---------- DATA FOR THIS TASK

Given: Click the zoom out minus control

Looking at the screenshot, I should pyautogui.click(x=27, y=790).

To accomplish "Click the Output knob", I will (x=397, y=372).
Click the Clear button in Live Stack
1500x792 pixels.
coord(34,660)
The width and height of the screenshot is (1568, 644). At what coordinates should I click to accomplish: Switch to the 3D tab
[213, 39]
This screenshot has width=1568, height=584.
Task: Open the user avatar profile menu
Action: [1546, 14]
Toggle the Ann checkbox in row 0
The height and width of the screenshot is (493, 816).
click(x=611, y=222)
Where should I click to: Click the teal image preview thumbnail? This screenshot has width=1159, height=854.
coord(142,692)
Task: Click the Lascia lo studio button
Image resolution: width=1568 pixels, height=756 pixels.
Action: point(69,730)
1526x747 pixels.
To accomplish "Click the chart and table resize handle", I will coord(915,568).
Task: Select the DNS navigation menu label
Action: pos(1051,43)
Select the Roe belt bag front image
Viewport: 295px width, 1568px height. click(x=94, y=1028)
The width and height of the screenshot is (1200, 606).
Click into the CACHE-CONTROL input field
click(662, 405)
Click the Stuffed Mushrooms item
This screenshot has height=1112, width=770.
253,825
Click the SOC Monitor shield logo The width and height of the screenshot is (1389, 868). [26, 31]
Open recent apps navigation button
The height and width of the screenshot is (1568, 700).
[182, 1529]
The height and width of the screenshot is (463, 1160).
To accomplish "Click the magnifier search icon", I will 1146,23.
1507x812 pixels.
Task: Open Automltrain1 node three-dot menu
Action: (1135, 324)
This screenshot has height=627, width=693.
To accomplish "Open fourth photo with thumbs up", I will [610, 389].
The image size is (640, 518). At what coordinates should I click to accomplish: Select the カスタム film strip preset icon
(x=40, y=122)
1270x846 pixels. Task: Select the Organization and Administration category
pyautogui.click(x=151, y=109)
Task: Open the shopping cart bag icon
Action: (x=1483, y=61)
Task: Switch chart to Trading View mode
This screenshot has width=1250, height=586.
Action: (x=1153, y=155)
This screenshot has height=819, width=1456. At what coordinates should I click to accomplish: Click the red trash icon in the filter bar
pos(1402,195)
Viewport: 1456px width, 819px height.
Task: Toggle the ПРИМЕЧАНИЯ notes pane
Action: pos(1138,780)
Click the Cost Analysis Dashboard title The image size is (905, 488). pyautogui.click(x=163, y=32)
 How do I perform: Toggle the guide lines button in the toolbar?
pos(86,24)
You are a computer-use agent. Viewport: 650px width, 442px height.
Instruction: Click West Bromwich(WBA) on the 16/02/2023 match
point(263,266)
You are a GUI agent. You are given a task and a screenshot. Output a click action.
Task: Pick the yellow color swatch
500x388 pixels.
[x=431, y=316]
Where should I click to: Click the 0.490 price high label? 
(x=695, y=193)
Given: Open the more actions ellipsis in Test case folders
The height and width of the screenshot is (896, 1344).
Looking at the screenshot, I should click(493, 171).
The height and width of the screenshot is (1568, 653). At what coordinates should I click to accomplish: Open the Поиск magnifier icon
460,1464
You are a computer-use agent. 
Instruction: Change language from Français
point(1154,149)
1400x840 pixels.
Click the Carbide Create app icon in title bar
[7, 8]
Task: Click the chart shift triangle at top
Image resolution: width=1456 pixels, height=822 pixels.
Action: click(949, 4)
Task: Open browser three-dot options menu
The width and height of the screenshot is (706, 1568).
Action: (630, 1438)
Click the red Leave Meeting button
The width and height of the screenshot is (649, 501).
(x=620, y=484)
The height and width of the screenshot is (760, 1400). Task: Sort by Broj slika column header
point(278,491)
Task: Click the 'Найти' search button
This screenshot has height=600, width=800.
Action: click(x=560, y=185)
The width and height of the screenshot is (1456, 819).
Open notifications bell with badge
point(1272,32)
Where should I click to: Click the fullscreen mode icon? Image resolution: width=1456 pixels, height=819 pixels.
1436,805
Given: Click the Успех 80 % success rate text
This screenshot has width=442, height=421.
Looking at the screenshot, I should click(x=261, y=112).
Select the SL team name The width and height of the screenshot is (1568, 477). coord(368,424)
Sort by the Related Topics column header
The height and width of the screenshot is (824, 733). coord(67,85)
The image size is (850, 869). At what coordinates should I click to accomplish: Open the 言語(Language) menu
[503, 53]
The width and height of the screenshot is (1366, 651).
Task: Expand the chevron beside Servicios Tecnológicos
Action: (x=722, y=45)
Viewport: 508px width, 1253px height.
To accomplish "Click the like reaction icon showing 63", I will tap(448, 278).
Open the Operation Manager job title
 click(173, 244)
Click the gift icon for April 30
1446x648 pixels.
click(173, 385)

--------------------

TASK DESCRIPTION: Extract every line from the start of the entries through the line containing "Action: point(69,730)", including that line, and reproduce them verbatim.

OUTPUT:
Given: Click the zoom out minus control

Looking at the screenshot, I should pyautogui.click(x=27, y=790).

To accomplish "Click the Output knob", I will (x=397, y=372).
Click the Clear button in Live Stack
1500x792 pixels.
coord(34,660)
The width and height of the screenshot is (1568, 644). At what coordinates should I click to accomplish: Switch to the 3D tab
[213, 39]
This screenshot has width=1568, height=584.
Task: Open the user avatar profile menu
Action: [1546, 14]
Toggle the Ann checkbox in row 0
The height and width of the screenshot is (493, 816).
click(x=611, y=222)
Where should I click to: Click the teal image preview thumbnail? This screenshot has width=1159, height=854.
coord(142,692)
Task: Click the Lascia lo studio button
Image resolution: width=1568 pixels, height=756 pixels.
Action: point(69,730)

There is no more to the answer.